A marriage can last a long time, but even couples in Virginia who have been married for decades can one day decide to divorce. But, older couples will have to keep retirement in mind when it comes to property division. This is especially true in a high asset divorce.
As tempting as it may seem, it is not always financially savvy keep the family home in exchange for a retirement account. Home ownership is expensive. If there is a mortgage on the home, it will need to be paid. Homes will need repairs and updates. One must also pay for homeowner's insurance and property taxes. And, should the time come to sell the home, there is no guarantee that it will sell at a price that allows a person to adequately fund their retirement.

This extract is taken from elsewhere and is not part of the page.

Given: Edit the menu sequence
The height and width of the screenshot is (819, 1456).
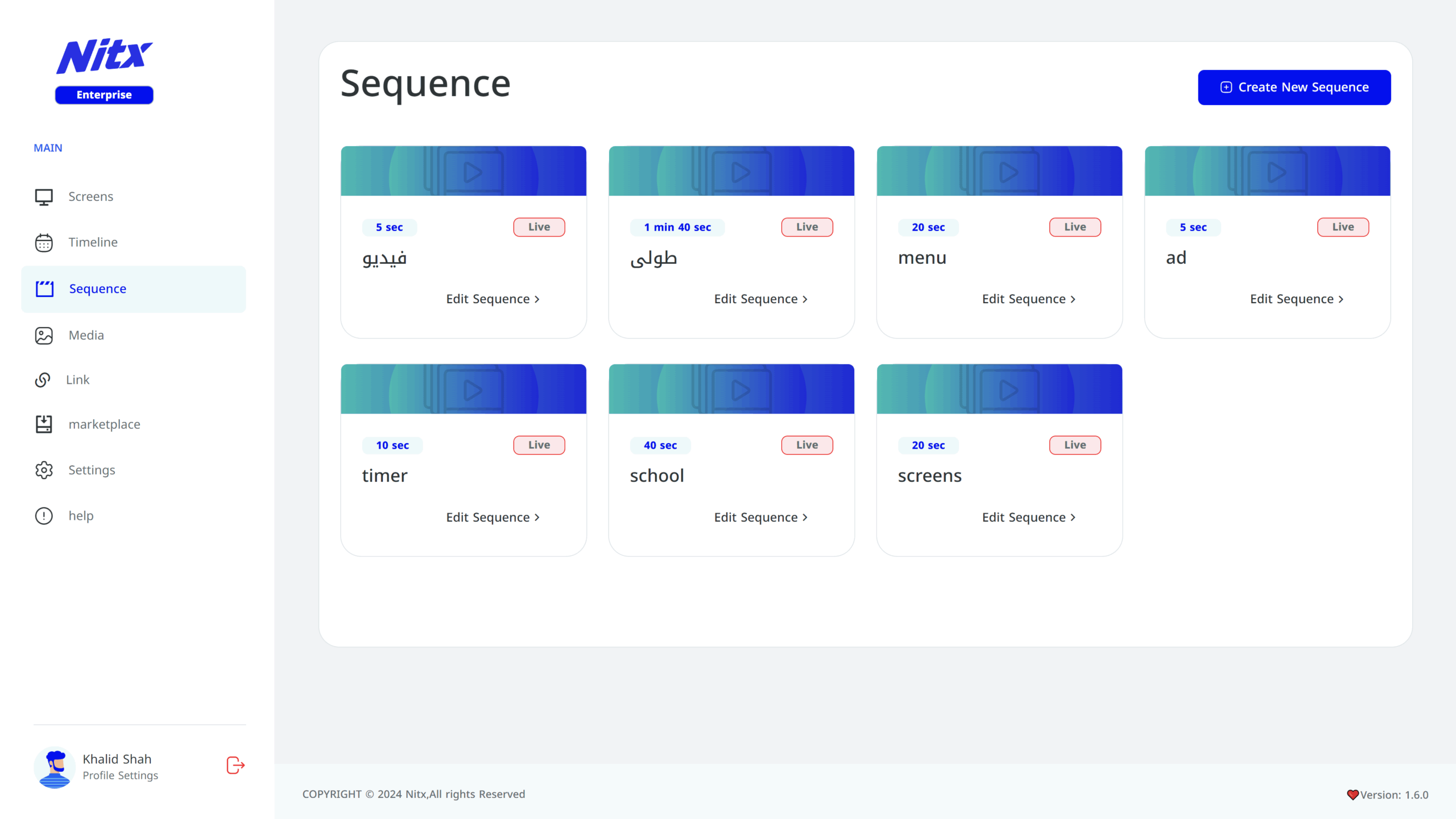Looking at the screenshot, I should 1028,299.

And, if a spouse is awarded a retirement account in a divorce, they should understand the tax consequences that come with it. In pre-tax accounts, such as 401(k)'s, funds withdrawn during retirement will be taxed. Conversely, after-tax accounts, such as Roth IRA's, are not subject to taxation when funds are withdrawn during retirement. Therefore, a 401(k) worth $200,000 will ultimately not be as valuable as a Roth IRA worth $200,000.
Additionally, a spouse going through a divorce who is under 59.5 years old can take funds out of the other spouse's 401(k) or individual retirement account in a one-time lump sum without being subject to the 10 percent tax penalty. This is possible if there is a qualified domestic relations order in place that allotted the funds to that spouse. If a spouse who is under 59.5 years old wants to withdraw some of their share in the IRA, they should do so before rolling over the account, so they are not penalized on the withdrawal.
However, it is important for a spouse to be careful about how much the take out of their ex's retirement account in that one-time lump sum. Spouses should keep in mind that the funds in these accounts need to last them the rest of their lives. Making a budget can help spouses determine how much they should withdraw from a retirement account.
These are only a few tips on how to handle a retirement account in a high asset divorce. In the end, each spouse's situation is unique, and there is no one-size-fits-all solution. Therefore, spouses who want to learn more about retirement accounts and divorce may want to discuss the matter with a professional.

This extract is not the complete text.